# Help! What is it?



## Concha's Mom (Aug 8, 2019)

Hello everyone,

This guy/gal was strolling my cousins front yard yesterday. The carapace looks like a sulcata. We need to know what species so she can care for it properly.


----------



## Changa (Aug 8, 2019)

Concha's Mom said:


> Hello everyone,
> 
> This guy/gal was strolling my cousins front yard yesterday. The carapace looks like a sulcata. We need to know what species so she can care for it properly.


 well I think a better picture 
I'm no expert a veteran maybe able to tell.


----------



## Cowboy_Ken (Aug 8, 2019)

Concha's Mom said:


> Hello everyone,
> 
> This guy/gal was strolling my cousins front yard yesterday. The carapace looks like a sulcata. We need to know what species so she can care for it properly.



Not a sulcata. Was he found in an area of the country that naturally has desert tortoises?


----------



## ZEROPILOT (Aug 8, 2019)

Desert tortoise
It may be illegal to possess.
I'm not sure of your local laws.


----------



## Concha's Mom (Aug 8, 2019)

Cowboy_Ken said:


> Not a sulcata. Was he found in an area of the country that naturally has desert tortoises?


Yes, he was found in Las Vegas. Do you think maybe a desert tortoise?


----------



## ZEROPILOT (Aug 8, 2019)

Concha's Mom said:


> Yes, he was found in Las Vegas. Do you think maybe a desert tortoise?


Itd be best to release him back near where you found him.


----------



## Concha's Mom (Aug 8, 2019)

THANK YOU FOR ALL HOUR HELP!!


----------



## Concha's Mom (Aug 8, 2019)

ZEROPILOT said:


> Itd be best to release him back near where you found him.


He was in a neighborhood where there are lot of dogs and cats. He's smaller than the palm of your hand and was starving. I will tell her to put him in a more barren area. THANKS AGAIN!!


----------



## Concha's Mom (Aug 8, 2019)

ZEROPILOT said:


> Desert tortoise
> It may be illegal to possess.
> I'm not sure of your local laws.


I know for a fact it is illegal in Nevada. She is returning it further away from the neighborhood.


----------



## Lyn W (Aug 9, 2019)

Hopefully she'll find somewhere safe with some vegetation around for cover and food.
Maybe give it a soak in lukewarm water and a good feed before it goes.


----------



## C. Nelson (Aug 10, 2019)

Concha's Mom said:


> Yes, he was found in Las Vegas. Do you think maybe a desert tortoise?

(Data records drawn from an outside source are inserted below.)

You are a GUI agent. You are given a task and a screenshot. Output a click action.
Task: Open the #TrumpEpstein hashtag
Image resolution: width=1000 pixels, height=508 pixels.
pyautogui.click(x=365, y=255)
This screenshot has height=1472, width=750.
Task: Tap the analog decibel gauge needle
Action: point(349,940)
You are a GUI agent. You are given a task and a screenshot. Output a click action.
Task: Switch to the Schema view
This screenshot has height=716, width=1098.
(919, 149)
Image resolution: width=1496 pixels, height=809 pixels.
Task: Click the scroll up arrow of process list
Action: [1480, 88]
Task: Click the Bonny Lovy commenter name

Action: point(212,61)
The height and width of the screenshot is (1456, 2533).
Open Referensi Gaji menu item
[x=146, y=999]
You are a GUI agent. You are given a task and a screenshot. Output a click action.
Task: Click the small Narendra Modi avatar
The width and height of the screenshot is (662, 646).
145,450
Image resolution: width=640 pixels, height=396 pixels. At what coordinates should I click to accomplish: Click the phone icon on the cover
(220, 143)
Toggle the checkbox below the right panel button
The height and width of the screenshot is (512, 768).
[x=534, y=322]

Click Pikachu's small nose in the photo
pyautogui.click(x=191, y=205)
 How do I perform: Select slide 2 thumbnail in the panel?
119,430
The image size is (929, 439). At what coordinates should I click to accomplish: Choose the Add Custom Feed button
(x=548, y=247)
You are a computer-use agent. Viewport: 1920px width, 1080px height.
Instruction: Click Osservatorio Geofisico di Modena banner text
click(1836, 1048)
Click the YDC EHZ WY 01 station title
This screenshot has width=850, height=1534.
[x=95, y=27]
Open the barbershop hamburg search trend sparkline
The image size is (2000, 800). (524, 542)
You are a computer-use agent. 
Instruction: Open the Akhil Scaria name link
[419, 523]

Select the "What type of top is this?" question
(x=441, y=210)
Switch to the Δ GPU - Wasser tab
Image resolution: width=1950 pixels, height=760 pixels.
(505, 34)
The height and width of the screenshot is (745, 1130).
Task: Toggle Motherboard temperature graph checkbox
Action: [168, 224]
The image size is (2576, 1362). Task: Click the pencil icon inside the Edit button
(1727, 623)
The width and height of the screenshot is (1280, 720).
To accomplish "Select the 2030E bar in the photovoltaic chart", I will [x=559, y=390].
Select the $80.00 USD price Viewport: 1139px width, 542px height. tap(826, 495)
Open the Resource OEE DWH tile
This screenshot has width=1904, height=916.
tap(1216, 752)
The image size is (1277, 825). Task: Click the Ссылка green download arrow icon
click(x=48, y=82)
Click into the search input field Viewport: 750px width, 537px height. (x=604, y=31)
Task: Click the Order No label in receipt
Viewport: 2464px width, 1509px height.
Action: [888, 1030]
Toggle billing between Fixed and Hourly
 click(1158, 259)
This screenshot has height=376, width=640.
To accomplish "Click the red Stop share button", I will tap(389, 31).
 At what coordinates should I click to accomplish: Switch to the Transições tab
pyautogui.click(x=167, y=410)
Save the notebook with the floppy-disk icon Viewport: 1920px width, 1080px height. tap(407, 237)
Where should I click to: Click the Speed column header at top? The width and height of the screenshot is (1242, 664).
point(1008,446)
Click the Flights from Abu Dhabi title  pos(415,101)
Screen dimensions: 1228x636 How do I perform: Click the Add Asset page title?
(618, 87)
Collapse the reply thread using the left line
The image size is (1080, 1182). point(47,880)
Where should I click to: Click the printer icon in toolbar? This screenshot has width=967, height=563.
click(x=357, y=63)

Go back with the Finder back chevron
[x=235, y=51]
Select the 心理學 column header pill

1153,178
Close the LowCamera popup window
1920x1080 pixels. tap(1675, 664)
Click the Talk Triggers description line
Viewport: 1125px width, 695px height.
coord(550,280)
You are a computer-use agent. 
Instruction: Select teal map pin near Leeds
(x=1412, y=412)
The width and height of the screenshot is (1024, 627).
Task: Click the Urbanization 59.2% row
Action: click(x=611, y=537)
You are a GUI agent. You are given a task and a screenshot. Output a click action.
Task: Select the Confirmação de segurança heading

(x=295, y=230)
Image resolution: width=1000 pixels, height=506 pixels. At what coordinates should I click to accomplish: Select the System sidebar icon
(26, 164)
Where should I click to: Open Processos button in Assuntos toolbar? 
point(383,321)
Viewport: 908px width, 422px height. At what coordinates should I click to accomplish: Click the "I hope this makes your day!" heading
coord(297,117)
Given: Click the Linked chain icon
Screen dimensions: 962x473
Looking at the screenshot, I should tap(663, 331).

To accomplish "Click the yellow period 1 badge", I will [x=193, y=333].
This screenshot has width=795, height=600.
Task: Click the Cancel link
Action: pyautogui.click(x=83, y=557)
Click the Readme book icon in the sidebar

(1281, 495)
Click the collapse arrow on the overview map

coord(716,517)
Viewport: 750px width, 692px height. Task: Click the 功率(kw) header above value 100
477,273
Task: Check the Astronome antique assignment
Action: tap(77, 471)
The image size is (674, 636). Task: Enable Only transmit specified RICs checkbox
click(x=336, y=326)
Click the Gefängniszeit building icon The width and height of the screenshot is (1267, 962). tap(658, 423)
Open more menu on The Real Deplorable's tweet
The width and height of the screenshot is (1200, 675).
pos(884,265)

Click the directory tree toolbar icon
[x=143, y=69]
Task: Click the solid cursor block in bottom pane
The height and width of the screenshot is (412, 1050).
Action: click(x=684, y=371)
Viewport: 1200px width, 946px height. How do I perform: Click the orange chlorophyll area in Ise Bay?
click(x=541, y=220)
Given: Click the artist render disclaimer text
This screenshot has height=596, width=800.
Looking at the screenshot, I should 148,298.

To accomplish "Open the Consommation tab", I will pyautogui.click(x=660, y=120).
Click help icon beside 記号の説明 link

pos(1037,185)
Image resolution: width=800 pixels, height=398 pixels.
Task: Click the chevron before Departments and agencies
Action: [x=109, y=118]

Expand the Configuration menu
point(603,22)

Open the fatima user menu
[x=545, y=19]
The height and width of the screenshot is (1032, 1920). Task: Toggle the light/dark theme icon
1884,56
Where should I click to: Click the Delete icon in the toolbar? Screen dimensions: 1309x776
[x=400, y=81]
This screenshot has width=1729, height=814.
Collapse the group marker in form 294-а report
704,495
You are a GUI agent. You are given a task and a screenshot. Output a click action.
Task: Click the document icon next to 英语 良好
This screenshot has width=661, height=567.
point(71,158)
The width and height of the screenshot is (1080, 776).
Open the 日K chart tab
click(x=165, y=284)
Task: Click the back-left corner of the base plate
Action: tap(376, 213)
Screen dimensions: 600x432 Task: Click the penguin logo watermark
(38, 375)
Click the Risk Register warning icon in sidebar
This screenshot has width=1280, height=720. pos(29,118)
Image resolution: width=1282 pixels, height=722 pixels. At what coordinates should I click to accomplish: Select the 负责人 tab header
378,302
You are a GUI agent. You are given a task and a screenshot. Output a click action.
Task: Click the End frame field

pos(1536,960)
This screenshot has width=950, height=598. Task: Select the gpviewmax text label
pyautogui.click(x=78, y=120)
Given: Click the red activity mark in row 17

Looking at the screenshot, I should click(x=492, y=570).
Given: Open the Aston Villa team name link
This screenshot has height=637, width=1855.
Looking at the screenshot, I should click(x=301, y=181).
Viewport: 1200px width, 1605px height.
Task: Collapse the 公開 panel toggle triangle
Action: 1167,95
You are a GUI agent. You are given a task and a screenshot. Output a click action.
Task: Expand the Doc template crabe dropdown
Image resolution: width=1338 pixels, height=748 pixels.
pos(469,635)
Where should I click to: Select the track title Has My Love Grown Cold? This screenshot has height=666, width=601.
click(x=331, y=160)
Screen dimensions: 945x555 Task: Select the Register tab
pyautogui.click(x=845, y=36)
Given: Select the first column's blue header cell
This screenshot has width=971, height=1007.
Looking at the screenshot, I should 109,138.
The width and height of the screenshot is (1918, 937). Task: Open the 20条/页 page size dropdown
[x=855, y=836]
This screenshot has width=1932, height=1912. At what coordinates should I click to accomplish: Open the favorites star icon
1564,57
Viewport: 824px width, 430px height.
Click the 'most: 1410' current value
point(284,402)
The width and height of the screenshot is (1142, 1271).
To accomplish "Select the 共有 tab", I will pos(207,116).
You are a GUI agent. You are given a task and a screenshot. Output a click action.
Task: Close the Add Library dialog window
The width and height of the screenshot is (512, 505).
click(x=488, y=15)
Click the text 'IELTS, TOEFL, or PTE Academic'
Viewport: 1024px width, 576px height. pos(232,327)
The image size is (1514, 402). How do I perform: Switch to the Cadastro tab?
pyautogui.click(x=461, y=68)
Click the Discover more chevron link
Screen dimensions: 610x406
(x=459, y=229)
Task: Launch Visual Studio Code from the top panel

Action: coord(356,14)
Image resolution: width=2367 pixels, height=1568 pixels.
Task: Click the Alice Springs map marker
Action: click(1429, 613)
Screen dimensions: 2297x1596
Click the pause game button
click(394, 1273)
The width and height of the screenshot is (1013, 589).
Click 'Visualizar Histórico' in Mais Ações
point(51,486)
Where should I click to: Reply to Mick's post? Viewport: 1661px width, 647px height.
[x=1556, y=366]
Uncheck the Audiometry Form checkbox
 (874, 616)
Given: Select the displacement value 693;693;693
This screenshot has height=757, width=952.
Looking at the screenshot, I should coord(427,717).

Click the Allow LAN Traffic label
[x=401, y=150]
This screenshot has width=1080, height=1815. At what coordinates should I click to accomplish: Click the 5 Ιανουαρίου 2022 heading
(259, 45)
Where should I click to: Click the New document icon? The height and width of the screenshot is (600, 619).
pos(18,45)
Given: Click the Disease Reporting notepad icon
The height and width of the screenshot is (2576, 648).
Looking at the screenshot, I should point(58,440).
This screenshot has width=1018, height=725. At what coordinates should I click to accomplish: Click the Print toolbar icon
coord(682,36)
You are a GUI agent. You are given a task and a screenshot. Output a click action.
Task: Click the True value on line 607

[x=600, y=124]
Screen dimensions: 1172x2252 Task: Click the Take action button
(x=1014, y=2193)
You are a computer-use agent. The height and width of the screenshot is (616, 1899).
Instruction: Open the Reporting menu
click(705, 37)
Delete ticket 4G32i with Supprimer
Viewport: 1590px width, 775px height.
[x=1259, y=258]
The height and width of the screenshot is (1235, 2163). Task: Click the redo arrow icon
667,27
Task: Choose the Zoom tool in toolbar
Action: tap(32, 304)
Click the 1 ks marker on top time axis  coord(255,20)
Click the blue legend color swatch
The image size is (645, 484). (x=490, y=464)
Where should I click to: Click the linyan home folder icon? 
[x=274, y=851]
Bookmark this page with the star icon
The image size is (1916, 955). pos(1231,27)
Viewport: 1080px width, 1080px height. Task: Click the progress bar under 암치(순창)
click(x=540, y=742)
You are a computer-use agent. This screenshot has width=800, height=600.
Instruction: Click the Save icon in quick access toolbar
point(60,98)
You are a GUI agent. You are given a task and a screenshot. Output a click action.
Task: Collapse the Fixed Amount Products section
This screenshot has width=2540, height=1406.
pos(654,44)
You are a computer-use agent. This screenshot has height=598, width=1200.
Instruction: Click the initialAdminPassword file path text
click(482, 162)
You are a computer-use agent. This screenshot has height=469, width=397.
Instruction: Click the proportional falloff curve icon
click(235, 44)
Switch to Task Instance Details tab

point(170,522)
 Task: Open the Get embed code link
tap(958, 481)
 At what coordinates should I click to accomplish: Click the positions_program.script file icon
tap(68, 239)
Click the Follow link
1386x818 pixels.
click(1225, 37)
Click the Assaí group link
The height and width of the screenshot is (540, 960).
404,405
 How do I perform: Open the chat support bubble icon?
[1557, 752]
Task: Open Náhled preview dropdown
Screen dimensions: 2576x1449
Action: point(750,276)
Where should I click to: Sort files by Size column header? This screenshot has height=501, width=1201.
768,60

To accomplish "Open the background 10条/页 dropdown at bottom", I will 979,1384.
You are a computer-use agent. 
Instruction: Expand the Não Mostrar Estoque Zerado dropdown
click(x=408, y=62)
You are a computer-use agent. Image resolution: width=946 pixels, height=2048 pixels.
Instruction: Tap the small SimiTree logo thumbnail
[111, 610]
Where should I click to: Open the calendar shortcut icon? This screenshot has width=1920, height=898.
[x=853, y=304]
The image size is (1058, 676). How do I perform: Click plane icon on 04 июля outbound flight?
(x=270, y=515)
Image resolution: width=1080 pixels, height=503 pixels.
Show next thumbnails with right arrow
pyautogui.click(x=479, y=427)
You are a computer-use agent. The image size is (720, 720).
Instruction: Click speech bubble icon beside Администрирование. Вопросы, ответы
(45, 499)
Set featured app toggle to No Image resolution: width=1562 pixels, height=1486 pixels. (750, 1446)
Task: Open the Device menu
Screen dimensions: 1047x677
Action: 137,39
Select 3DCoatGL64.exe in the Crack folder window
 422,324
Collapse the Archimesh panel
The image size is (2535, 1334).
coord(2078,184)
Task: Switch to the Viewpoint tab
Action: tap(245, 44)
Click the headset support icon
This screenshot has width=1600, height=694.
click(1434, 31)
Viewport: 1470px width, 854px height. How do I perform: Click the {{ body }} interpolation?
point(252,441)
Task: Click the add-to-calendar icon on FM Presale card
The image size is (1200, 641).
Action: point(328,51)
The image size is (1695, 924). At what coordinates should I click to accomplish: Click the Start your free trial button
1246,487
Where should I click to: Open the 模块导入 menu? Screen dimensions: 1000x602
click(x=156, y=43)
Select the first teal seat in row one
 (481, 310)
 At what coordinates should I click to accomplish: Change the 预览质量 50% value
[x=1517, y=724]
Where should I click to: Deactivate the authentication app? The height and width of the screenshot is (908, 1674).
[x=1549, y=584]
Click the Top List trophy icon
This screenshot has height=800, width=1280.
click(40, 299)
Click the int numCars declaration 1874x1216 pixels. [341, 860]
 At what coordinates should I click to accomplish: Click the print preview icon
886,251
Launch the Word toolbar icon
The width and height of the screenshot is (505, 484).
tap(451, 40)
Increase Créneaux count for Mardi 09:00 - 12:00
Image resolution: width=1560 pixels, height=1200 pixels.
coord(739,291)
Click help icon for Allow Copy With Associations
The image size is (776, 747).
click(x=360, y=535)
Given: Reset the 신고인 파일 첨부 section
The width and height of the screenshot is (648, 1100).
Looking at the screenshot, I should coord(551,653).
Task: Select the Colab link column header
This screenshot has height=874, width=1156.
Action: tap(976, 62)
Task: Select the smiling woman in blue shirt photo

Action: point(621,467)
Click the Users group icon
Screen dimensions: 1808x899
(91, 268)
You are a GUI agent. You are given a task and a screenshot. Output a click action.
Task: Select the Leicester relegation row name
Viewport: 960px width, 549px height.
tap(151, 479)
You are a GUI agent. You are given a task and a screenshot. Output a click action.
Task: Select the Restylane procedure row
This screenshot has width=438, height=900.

Vegas has lots of desert tortoises. They are protected and no one can build where they are until they have been moved.


----------



## William Lee Kohler (Aug 12, 2019)

Concha's Mom said:


> Hello everyone,
> 
> This guy/gal was strolling my cousins front yard yesterday. The carapace looks like a sulcata. We need to know what species so she can care for it properly.
> 
> View attachment 278111



Possibly a Berlandiers tortoise? Better pictures top and bottom indeed.


----------



## TammyJ (Aug 13, 2019)

Berlandiers Tortoise? Is that a type of desert tortoise?


----------



## Yvonne G (Aug 13, 2019)

TammyJ said:


> Berlandiers Tortoise? Is that a type of desert tortoise?


Texas desert tortoise, but it's not.


----------



## William Lee Kohler (Aug 14, 2019)

Did some searching and decided Berlandiers not native to that area but neither is agasizzi. Wonder what kind this is?

Need more pictures please. Many could ID with good pics.


----------